3.  Effective February 2, 1998, the Company approved a 1 for 10 reverse stock
    split. Shares outstanding went from 34,477,437 on February 1, 1998 to
    3,447,769 just after the split. The Company is moving forward with a
    strategic plan designed to facilitate marketing of its products in a manner
    which is consistent with enhancing its corporate image and further
    increasing shareholder value.

4.  A financing agreement dated January 13, 1998, as amended on February 3,
    1998 was entered into between Dr.
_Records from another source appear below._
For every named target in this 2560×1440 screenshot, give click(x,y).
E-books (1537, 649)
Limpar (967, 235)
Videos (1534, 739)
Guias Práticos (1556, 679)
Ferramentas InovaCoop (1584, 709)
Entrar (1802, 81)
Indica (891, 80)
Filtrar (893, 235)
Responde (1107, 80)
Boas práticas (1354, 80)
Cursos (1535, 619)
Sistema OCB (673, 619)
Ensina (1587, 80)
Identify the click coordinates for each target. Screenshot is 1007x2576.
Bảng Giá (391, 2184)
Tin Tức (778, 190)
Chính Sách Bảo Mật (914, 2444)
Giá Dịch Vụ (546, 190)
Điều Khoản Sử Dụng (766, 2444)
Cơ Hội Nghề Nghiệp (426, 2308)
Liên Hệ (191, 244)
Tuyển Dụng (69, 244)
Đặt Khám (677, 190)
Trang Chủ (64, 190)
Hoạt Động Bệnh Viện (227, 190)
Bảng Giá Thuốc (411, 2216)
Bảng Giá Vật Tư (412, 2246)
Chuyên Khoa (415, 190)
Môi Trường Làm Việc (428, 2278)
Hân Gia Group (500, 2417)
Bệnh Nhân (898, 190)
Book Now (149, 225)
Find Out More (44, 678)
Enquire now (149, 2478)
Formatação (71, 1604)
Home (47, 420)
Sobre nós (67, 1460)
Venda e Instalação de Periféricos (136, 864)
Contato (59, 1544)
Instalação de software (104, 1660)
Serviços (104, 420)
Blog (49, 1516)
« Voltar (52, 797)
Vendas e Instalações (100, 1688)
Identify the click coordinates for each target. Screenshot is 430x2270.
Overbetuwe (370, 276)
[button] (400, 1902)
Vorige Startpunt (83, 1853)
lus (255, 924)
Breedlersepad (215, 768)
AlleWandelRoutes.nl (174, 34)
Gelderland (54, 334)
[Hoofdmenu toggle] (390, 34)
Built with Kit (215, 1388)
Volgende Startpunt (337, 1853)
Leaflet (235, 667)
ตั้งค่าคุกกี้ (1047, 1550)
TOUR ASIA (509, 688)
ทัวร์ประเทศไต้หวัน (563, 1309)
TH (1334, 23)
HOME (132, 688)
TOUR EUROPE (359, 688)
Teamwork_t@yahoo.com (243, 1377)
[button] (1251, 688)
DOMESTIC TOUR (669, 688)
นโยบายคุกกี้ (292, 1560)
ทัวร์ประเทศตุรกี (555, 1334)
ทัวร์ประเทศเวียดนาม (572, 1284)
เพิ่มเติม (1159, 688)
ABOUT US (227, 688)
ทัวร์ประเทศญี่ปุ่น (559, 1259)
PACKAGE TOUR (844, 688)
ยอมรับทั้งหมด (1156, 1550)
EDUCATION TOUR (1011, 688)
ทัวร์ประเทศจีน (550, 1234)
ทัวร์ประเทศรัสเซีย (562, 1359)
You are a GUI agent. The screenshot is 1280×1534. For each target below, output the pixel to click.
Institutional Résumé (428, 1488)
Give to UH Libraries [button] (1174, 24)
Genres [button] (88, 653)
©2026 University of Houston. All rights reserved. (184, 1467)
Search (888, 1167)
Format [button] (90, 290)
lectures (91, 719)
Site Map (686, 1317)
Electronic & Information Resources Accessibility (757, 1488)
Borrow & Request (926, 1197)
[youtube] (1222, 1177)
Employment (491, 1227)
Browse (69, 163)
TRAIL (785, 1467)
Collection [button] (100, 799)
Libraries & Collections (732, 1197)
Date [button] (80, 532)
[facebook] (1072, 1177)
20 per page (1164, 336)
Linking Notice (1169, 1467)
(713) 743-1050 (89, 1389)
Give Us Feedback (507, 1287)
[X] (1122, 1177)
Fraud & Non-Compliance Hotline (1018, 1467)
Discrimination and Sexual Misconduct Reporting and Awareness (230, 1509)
Jackie R. See, Thomas E. Waite and the
    Company for the funding of the Company up to $10,000,000. The agreement as
    so amended, calls for initial funding of $5,000,000 in exchange for
    1,580,278 shares of common stock, with registration rights, calculated at
    $3.164 per share (the average closing bid price per share of the common
    stock for the 10 days ending January 12, 1998, and adjusted for the 1 for 10
    reverse split effective February 2, 1998). This initial funding was effected
    on February 3, 1998 by the delivery of a check for $7,901.39 and Promissory
    Notes to March 31, 1999 in the principal amount of $2,492,098.61 from each
    of Dr. See and Mr. Waite. Subsequent funding is at the discretion of the
    investors and can be purchased in tranches of $500,000 to $2,000,000 up to
    an aggregate of $10,000,000, including the initial funding, prior to April
    1, 1999. The future funding price is $6.328 per share for the next
    $2,500,000 and $12.626 per share for the last $2,500,000 (as adjusted to
    reflect the 1 for 10 reverse stock split effective February 2, 1998). Dr.
    Jackie R. See and Mr. Thomas E. Waite are Directors of the Company. Thomas
    E. Waite is also President and Chief Executive Officer of the Company. On
    February 3, 1998, the Company issued 790,139 shares to each Dr. Jackie See,
    M.D. and Thomas E. Waite in connection with this private placement.

5.  In January 1998, BTI, a major stockholder of the Company, received $40,514
    from the sale of the Company's common stock that was subject recapture by
    the Company pursuant to Section 16(b) of the Securities Exchange Act of
    1934. In January 1998, $40,514 was booked as a receivable from related
    parties to reflect the recapture. See Note 7.

6.  On February 6, 1998, a complaint was filed against the Company in the
    Third Judicial District Court in Salt Lake City, Utah, by Alexander H.
    Walker, Jr. ("Walker"), a former General Council, officer and director of
    the Company. Walker alleges two causes of action: 1) breach of contract by
    the Company with respect to his employment agreement, and 2) false
    representations allegedly made to Walker by the Company. Walker seeks
    damages in the amount of $420,000 for the breach of contract claim and
    unspecified damages for the alleged false representation claim. The time for
    the Company's response to the Complaint has not expired. However, the
    Company denies liability and anticipates the commencement of legal action
    against Walker to recover damages sustained by the Company as a result of
    Walker's failure to perform his responsibilities as general council for the
    Company and breaches of his fiduciary duties owed to the Company. The
    Company will also seek indemnity from Walker for damages it has sustained
    and settlements it has been forced to negotiate in other litigation.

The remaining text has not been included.